The Political Reality of Protectionism
The baby formula crisis is a reminder that consumer and trade protections almost always serve the interests of large producers and lobbyist.
Does anyone remember the baby formula crisis that happened early last year, when the temporary shutdown of one factory entirely derailed the American industry and left parents everywhere struggling to make it through the subsequent shortages? It is a tall order to ask the American public to remember issues that do not directly affect them; as far as they know, the problems at the root of the crisis have been solved. However, it is not too much to ask our elected officials to have a vision beyond the immediate crisis and not repeat the same mistakes that caused the problems, but that is precisely what they are doing now.
Congress took action during the shortage by temporarily suspending tariffs on importing baby formula, which helped alleviate the crisis. While this was only a temporary solution, the optimistic among us hoped this was a bandaid to buy time for lasting reform in the market. That reform has not happened, though, and the tariffs are coming back to the applaud of the dairy industry, which wrote a letter to the Biden administration urging them not to extend the suspension.

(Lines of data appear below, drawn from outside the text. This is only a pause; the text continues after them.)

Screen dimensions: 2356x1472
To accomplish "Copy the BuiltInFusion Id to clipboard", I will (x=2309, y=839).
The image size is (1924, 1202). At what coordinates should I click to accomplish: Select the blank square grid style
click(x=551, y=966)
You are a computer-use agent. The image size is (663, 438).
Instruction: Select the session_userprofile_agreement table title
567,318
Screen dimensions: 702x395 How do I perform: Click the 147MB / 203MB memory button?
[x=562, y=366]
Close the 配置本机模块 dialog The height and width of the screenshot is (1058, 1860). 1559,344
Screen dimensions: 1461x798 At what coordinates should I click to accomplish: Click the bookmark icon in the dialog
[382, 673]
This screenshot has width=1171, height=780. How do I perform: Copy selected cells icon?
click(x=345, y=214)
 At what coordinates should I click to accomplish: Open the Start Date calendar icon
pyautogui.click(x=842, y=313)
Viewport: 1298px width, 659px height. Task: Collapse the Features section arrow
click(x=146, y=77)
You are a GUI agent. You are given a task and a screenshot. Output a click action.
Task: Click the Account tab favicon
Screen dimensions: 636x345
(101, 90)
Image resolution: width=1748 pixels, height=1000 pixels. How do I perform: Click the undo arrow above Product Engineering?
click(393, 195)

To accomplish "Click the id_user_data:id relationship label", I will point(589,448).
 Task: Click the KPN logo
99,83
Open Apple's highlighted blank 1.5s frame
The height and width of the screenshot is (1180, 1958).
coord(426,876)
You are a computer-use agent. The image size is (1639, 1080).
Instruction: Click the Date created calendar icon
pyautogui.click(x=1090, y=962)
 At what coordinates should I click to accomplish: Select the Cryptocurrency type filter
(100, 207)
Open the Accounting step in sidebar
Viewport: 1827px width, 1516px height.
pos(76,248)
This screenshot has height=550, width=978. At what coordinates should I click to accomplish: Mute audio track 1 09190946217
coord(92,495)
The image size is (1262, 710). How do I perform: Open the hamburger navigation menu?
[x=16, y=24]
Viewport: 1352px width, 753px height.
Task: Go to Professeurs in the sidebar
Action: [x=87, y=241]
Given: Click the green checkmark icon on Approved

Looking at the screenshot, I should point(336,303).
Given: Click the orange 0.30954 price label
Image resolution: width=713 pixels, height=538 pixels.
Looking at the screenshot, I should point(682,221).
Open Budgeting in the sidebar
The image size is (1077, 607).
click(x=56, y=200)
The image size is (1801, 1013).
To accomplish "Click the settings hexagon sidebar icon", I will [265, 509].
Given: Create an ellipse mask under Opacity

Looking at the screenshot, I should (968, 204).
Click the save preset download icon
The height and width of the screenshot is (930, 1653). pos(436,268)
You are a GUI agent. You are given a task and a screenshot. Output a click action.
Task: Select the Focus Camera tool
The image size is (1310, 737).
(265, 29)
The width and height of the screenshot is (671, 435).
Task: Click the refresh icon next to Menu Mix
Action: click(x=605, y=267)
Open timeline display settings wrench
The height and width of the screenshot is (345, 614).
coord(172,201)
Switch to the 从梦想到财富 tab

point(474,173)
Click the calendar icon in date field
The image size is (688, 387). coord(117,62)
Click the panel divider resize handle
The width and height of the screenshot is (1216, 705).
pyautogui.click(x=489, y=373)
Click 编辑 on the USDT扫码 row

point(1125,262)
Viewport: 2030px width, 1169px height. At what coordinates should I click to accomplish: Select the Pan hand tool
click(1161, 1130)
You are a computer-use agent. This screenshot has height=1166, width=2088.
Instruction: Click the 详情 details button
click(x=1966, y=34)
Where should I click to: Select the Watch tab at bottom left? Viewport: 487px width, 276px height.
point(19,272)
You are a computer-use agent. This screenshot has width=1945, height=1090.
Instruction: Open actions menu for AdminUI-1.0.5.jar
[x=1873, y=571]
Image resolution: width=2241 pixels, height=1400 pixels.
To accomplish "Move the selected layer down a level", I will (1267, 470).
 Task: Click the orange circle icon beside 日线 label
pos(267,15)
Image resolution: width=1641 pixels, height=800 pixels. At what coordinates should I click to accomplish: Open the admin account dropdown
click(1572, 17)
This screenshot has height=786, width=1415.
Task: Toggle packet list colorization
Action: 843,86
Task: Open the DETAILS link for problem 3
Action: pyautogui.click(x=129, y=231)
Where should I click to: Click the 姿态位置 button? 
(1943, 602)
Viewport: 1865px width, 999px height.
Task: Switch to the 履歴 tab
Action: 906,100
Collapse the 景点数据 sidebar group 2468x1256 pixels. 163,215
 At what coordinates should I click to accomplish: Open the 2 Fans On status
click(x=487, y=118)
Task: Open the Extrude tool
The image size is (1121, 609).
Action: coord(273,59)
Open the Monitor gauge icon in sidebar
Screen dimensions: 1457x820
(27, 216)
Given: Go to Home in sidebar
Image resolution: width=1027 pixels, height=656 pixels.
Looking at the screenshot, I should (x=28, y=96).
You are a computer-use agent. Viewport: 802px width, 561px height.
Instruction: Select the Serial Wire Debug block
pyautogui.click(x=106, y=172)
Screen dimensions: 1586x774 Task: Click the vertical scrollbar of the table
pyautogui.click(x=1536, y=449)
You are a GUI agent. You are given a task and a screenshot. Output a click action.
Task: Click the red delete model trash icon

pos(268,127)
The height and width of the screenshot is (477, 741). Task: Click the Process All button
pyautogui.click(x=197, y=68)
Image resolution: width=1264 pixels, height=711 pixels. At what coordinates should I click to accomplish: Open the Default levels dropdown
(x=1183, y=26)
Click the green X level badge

The shortsighted solutions of our government would be more forgivable, if not depressing, if the market were returning to the fragile status quo of before the crisis, but it is not. The shortages, which began in April, have persisted to a lesser extent since the actions taken by Congress. According to U.S. census data, up to one-third of American households still struggle to find enough formula. The formula imports into the U.S. are still up by roughly 6 million pounds from April last year, indicating that retailers still find foreign products easier to acquire than domestic ones.
Given that the formula crisis has yet to resolve fully and long-term reforms to the market failed to materialize, why would the elected officials and lobbyists allegedly concerned with the well-being of the working class push for the reinstatement of protections that saw American families struggling to find formula in an already inflationary environment?
That is because protecting consumers and middle-class families was never the point of the central planning in the dairy industry. The point was and still is promoting corporate interests at the expense tax payers’ wallets.
The dairy industry has successfully protected itself from completion domestically and abroad by lobbying for stringent FDA regulations, trade barriers, and regulations that raise the cost of entry into the market. They can get away with this because the costs of this cronyism are shared by a large population that cannot reasonably be expected to know the complexities of economic theory. Those that should and do know better receive the benefits of concentrated profits while wrapping their opportunistic greed in a veil of concern for ordinary people.
They do all this while a class of well-meaning but economically illiterate political activists buy into the lie that it is radical libertarianism that has produced these conditions. Those that support market reforms that would prevent future crises are called enemies of consumer safety for pointing out that the FDA prevents the entry of European formulas into the market, even though European formulas are often held to a higher standard than American-produced ones or are accused of being indifferent to the struggles of the working class because they defend the price lowering competition of free trade.
All of the name-calling and grandstanding does not change the truth of what happened and is still happening in the dairy market. The market concentration made baby formula production dependent on a few companies free from the competition inherent in free markets, which would lower prices and build durable supply chains. The cause of the concentration was not the result of free exchange independent from central planners dedicated to the nation's common good. On the contrary, central planning protected corporate interests and weakened supply chains.
Suppose the Biden administration and Congress care about the well-being of American families. In that case, they will stop listening to lobbyists seeking to make a profit at the expense of America and end the tariffs and regulations that caused this crisis. In the words of Milton Friedman, they will stop judging policies by their intentions and look at the outcomes they produce.